To be honest, I'm pretty pleased so far - and we're still a ways from the final result.
 
I am not american and agree with you that the bullit Mustang is more Iconic in cinema then the Skyline. But I disagree with the XB vs the Ferrari 250. The Ferrari had a more significant role in Ferris Beuller then the XB in Mad Max.
The 250 was like the 928 Joel used in Risky Business: "Taking a ride in Daddy's car. ". No doubt about its role.
It is arguable about the XB being the last of the V8 interceptors.
 
In case you're interested, I've just bought the original Taxi 2 car (the one from the Peugeot museum auction) :D

My friend Franck has a company MovieCarsCentral and you can rent a lot of movie cars here ;)
I can't believe the Peugeot's new owner is a GTPlanet member, that's awesome! Congrats!

Your friend Franck has a very interesting company there; I would love to come by for a visit the next time I'm in France. :D
 
I'm missing KITT from Night Rider, I know it's a TV series but so was The Dukes of Hazard. Granted the latter has 1 movie spinoff but it that the reason for being on the list or not, ooh well.

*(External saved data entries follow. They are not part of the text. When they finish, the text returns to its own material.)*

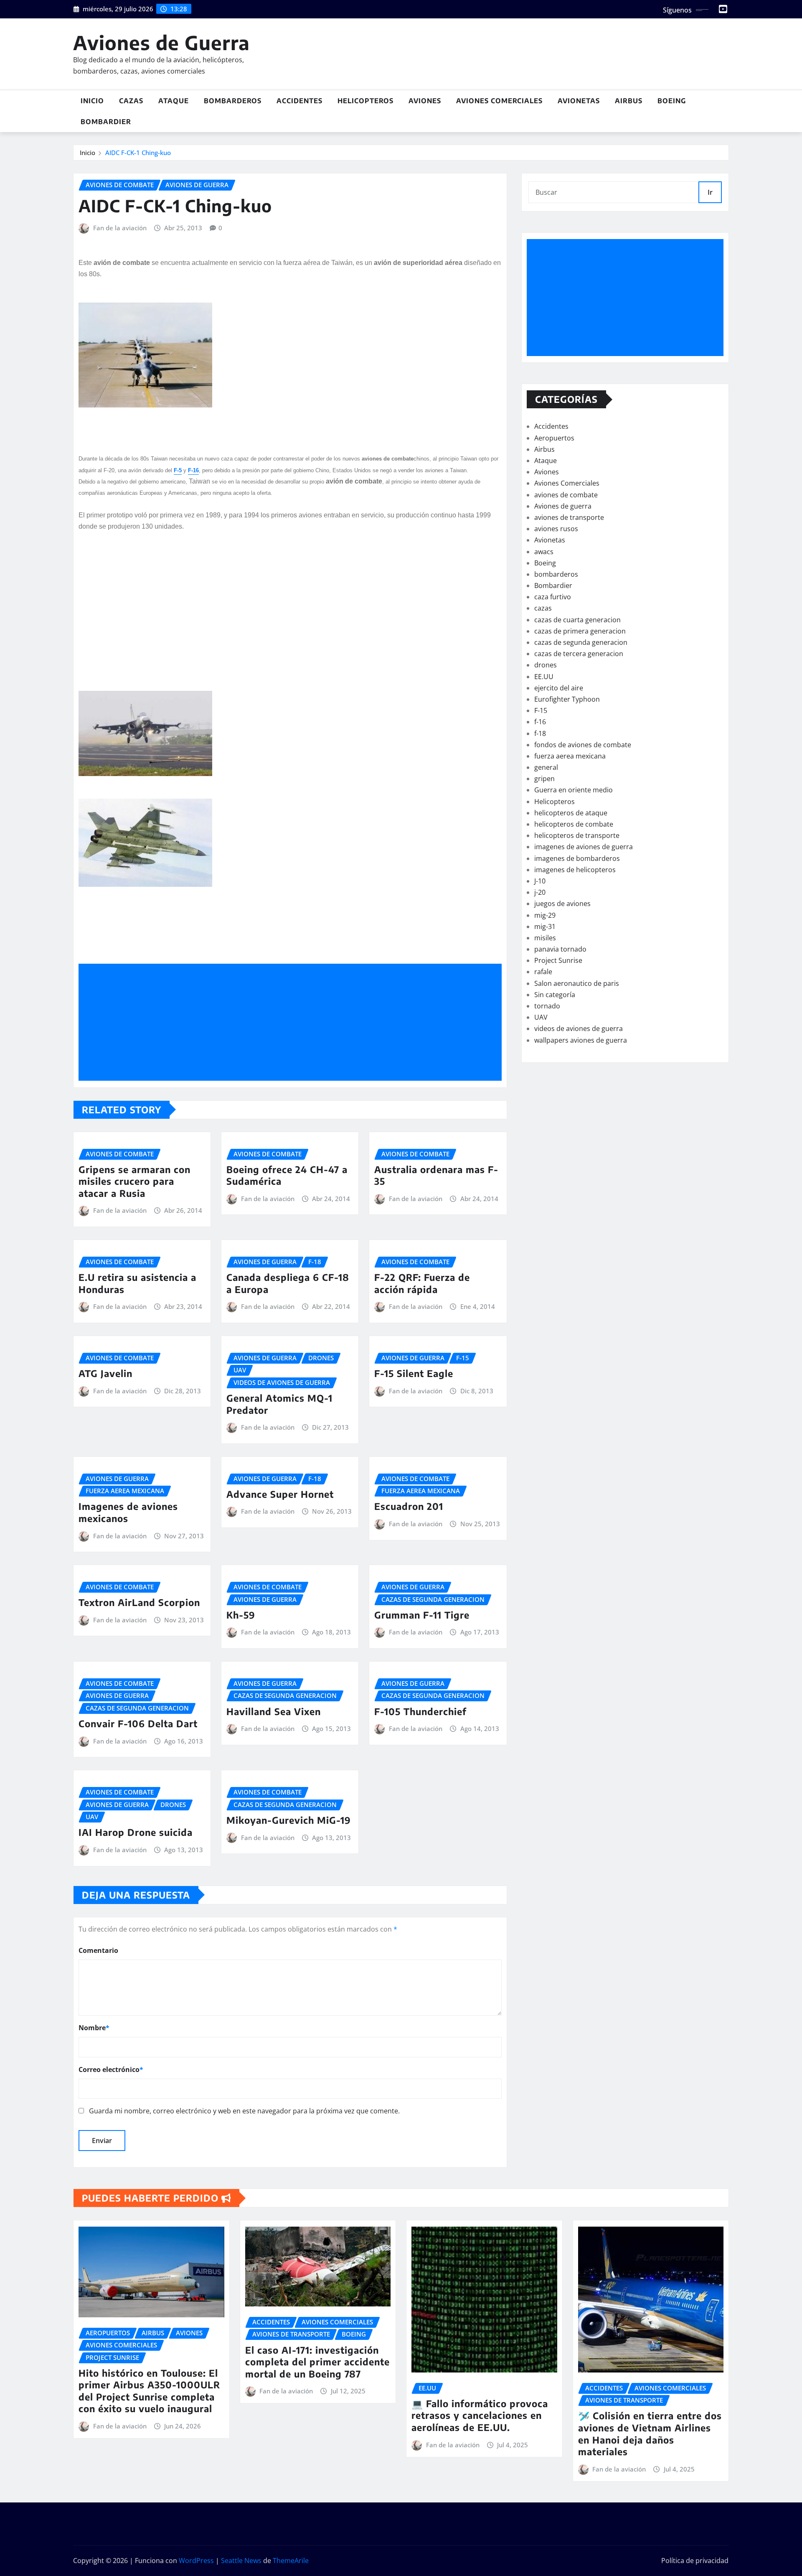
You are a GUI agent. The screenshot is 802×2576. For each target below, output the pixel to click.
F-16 (193, 470)
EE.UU (543, 676)
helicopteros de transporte (576, 835)
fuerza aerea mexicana (570, 756)
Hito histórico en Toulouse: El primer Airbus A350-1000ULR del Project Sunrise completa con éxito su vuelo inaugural (149, 2391)
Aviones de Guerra (161, 42)
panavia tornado (560, 949)
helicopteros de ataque (570, 812)
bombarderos (556, 574)
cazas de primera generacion (580, 631)
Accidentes (299, 101)
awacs (543, 551)
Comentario (98, 1950)
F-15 (540, 710)
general (546, 767)
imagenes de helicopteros (575, 869)
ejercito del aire (558, 687)
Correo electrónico (111, 2069)
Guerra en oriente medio (573, 789)
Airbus (628, 101)
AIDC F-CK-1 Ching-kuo (138, 152)
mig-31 (545, 926)
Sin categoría (554, 994)
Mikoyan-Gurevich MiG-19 (288, 1820)
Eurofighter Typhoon (567, 699)
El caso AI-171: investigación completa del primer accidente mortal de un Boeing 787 (317, 2362)
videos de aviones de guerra (578, 1028)
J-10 (540, 881)
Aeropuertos (554, 438)
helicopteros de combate (573, 824)
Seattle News (241, 2560)
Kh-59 (240, 1615)
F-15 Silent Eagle (413, 1373)
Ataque (173, 101)
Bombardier (106, 121)
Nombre (94, 2027)
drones (545, 664)
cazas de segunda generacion (580, 642)
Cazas (131, 101)
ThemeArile (291, 2560)
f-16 (540, 721)
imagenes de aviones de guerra (583, 846)
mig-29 (545, 915)
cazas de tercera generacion (578, 653)
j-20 (540, 892)
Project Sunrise (558, 960)
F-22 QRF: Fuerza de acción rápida (422, 1283)
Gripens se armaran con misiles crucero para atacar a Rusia (134, 1181)
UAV (541, 1017)
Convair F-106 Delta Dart (138, 1723)
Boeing (671, 101)
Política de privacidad (694, 2560)
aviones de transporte (569, 517)
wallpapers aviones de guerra (580, 1040)
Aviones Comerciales (499, 101)
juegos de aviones (562, 903)
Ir (710, 192)
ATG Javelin (105, 1373)
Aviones (425, 101)
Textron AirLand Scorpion (139, 1602)
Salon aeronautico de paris (576, 983)
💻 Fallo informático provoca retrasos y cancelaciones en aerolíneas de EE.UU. (479, 2415)
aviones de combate (566, 494)
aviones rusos (556, 528)
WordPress (196, 2560)
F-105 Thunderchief (420, 1711)
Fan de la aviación (120, 228)
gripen (544, 778)
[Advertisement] (293, 1022)
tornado (547, 1006)
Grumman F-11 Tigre (422, 1615)
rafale (543, 971)
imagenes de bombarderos (577, 858)
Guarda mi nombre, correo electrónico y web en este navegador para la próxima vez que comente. (244, 2110)
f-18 (540, 733)
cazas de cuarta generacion (577, 619)
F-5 (178, 470)
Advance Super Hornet (280, 1494)
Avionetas (579, 101)
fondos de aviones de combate (582, 744)
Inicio (92, 101)
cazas (543, 608)
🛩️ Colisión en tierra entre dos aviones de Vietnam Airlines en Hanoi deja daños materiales (650, 2433)
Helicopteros (365, 101)
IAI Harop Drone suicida (136, 1832)
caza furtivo (552, 596)
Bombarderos (232, 101)
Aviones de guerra (562, 506)
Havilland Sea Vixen (273, 1711)
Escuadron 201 (408, 1506)
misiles (545, 937)
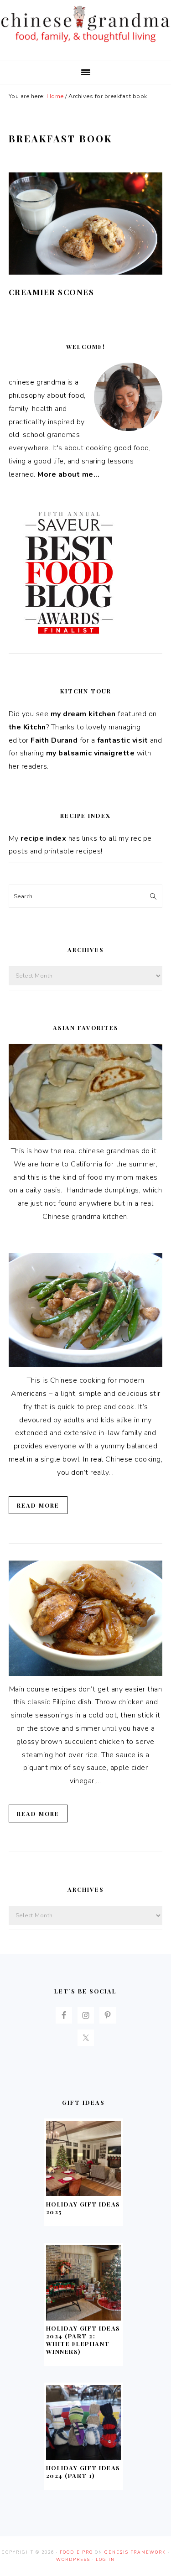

I think cars from TV series have a much heavier and lasting impact than cars from movies due to TV series running multiple years and a movie just south of 2 hours, so it's odd to leave them out. For me personally my top 3 of most iconic cars of both all come from TV series:

1 - Black Pontiac Firebird (KITT) from Night Rider
2 - White Ferrari Testa Rossa from Miami Vice (wasn't there a crappy movie spin off as well? :P)
3 - Black Vandura van (A-Team)

Nevertheless I'll vote this weekend on Twitter. :)
 
I'm missing KITT from Night Rider, I know it's a TV series but so was The Dukes of Hazard. Granted the latter has 1 movie spinoff but it that the reason for being on the list or not, ooh well.

I think cars from TV series have a much heavier and lasting impact than cars from movies due to TV series running multiple years and a movie just south of 2 hours, so it's odd to leave them out. For me personally my top 3 of most iconic cars of both all come from TV series:

1 - Black Pontiac Firebird (KITT) from Night Rider
2 - White Ferrari Testa Rossa from Miami Vice (wasn't there a crappy movie spin off as well? :P)
3 - Black Vandura van (A-Team)

Nevertheless I'll vote this weekend on Twitter. :)
Actually the dukes of hazzard had 3 movies made. The 1st was a made for tv movie with the original cast in the 90s, the 2nd was the most well known with johnny knoxville and sean williams scott, and the 3rd was a direct to video movie which honestly i feel was the best one of the three. It was rated R and i feel had more of the gritty feel then the tv show. As if it was what the dukes of hazzard was suppose to be...but you know, 1980s network tv.

An interesting fact willie nelson played uncle jesse in the last 2 movies. And in the last one yes, he was caught smoking weed.